Scientists from China have identified nearly 200 proteins that are differentially expressed in the blood of people with pulmonary arterial hypertension associated with congenital heart disease (CHD-PAH) in what may be the first time.
This finding could “open a new direction for translational medicine in CHD-PAH with regard to the diagnosis and progress of the disease,” according to the authors of the study, “Plasma Proteomic Study in Pulmonary Arterial Hypertension Associated with Congenital Heart Diseases,” published in the journal Scientific Reports.
A team of researchers led by Dr. Guo-Wei He enrolled 266 CHD patients with or without PAH and 57 healthy volunteers. Researchers identified and compared the proteins found in the blood of CHD-PAH patients, CHD patients without PAH, and healthy volunteers using a technique called iTRAQ proteomic technology.

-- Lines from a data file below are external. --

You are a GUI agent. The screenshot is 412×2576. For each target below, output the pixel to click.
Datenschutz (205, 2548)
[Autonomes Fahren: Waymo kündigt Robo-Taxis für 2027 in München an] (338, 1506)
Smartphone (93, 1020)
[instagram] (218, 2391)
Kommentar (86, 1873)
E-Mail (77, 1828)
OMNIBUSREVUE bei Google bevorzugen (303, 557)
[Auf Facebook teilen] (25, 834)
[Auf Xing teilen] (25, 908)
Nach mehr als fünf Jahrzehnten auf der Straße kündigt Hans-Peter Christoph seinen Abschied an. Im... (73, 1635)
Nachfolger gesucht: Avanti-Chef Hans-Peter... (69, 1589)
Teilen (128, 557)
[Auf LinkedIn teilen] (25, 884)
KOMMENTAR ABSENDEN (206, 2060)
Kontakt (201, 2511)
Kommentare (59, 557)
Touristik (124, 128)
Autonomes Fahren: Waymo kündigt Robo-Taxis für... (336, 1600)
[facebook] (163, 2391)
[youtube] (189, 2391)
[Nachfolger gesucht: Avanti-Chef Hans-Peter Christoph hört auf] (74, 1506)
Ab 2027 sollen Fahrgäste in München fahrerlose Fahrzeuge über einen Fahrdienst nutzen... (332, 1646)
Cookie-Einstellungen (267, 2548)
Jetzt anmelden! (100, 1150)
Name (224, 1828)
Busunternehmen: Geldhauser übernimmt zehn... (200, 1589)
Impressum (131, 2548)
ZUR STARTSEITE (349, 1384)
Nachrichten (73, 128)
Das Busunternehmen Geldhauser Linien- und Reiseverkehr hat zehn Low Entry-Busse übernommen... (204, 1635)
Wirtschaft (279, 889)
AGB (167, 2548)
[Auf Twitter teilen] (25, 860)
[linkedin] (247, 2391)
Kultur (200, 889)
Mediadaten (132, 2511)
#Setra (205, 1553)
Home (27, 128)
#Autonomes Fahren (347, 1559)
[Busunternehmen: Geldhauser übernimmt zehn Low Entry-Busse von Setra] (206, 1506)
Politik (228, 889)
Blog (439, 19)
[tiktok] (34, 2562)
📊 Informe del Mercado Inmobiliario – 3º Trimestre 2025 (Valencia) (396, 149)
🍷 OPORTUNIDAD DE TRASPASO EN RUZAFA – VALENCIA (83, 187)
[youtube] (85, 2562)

The team identified 1,044 proteins and found that 190 of them were differentially expressed (increased or decreased) in the blood of the three groups in the study. The researchers then selected two of the 190 proteins that were clinically relevant and further analyzed them.
These two proteins were CPSI, which is an enzyme involved in the production of urea and endogenous nitric oxide, and CFHR2, which is related to the complement system in the immune system and blood clotting mechanism. Researchers analyzed the expression of these two proteins in a new group of 152 patients. They found that the amount of both proteins was decreased in the blood of this new cohort of CHD-PAH patients.
According to the authors, the decrease in CPSI expression may reveal a mechanism that is responsible for decreased endogenous nitric oxide (a vasodilator) in the development of PAH, and the decrease of CFHR2 protein may demonstrate a deficiency in the immune system and blood clotting mechanism in CHD-PAH patients.
Targeting these two proteins or the biological pathways they are involved in could pave the way for new therapeutic avenues for the treatment of CHD-PAH.
PAH is a complication commonly associated with CHD and can have severe consequences, such as heart failure and death.
Blood is an ideal source of biomarkers to diagnose and follow the progression of disease because it comes in contact with most organs. During the development of disease, some proteins are secreted into the blood and can therefore be detected as markers of disease.